Tuesday, March 29, 2011

March 29, 2011 The party’s over…

The storm is gone – the first significant rain we’ve had since Tallahassee. I pull my awning out so it can dry and try to figure out, unsuccessfully, why this particular piece of aluminum keeps becoming stressed to the point that it breaks. John comes over and offers some help and some wire-ties to secure the thing. But this can’t be solved now, so once dry I simply retract it and secure it for the drive home. (Many of us scrambled with our awnings that night, but I’m the only one that seems to have had damage.)

The day is a slow one for most everyone as we wait for the evening’s farewell banquet and the formal end of our Florida Fantasy WBCCI Airstream caravan. The temperature is in the 80s and the humidity has become uncomfortable. Probably time to blow this state.

To kill time, Marcia and I drive to Sombrero, a Marathon Key beach on the Atlantic side, for lunch and some brief beach time. White sands, no admission charges, and no crowd – the only complaint might be that there is little shade, we are far south, it is about noon, and we are gonna get sunburned.

We walk on to the sand and before us on the narrow beach is a twenty-something woman with a great tan and very white breasts; this I know because she is not wearing a top. Marcia plants herself about twenty feet behind the woman and gives me a look and smile, thinking I will be a bit uncomfortable. I am a bit. We place our full-size folding chairs in the sand, pull out our books, and get some sun in a pleasant breeze.

Between paragraphs I gaze to the ocean. I’m rewarded with the sight of a 3-foot very oval fish leaping into the air and back into the sea. This just isn’t California in many ways.

After a half-hour I get nervous about my exposure without sunscreen and we leave. As we leave I tell Marcia I’m also concerned the topless woman will sunburn but that conversation goes nowhere. If life had taken a different pace, she could have been my daughter or granddaughter, so my concerns are warranted.

We spend the rest of the afternoon in camp getting the trailer in order for our long trip home.

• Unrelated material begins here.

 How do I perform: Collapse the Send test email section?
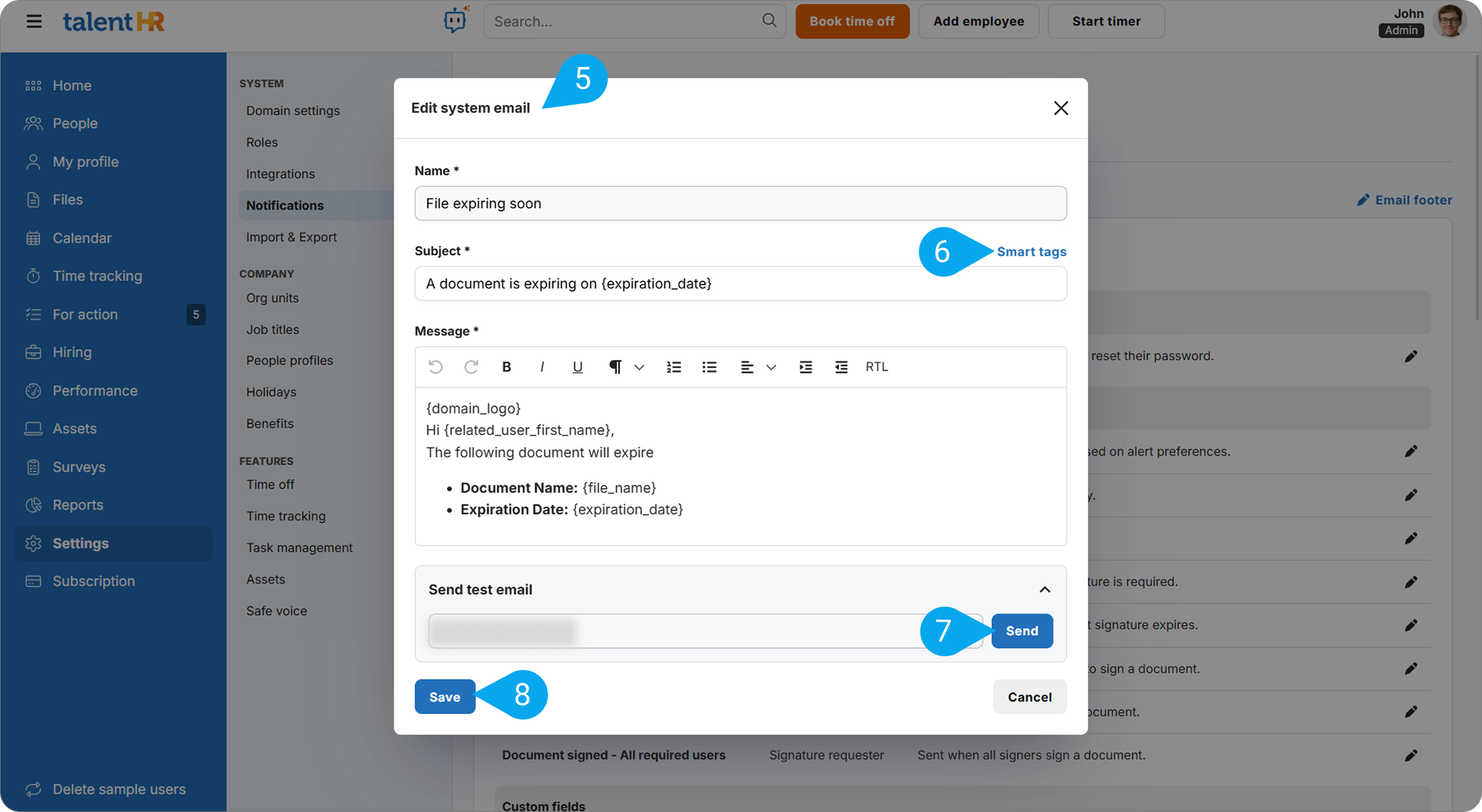point(1044,589)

The farewell banquet is at the Key Colony Inn where we all converge about 4:30 PM. Dinner is okay to good but the company great, our fellow caravaners cleaned up and in their best clothes. Everybody is saying their goodbyes, particularly to Al and Gracie, as this is the next-to-last caravan they will be leading in a 20-year unpaid career of doing this (their last is Newfoundland this summer).

We have made many new friends and look forward to seeing them again in California or somewhere down the road.  As Airstreamers frequently say, have a good trip and keep the shinny side up.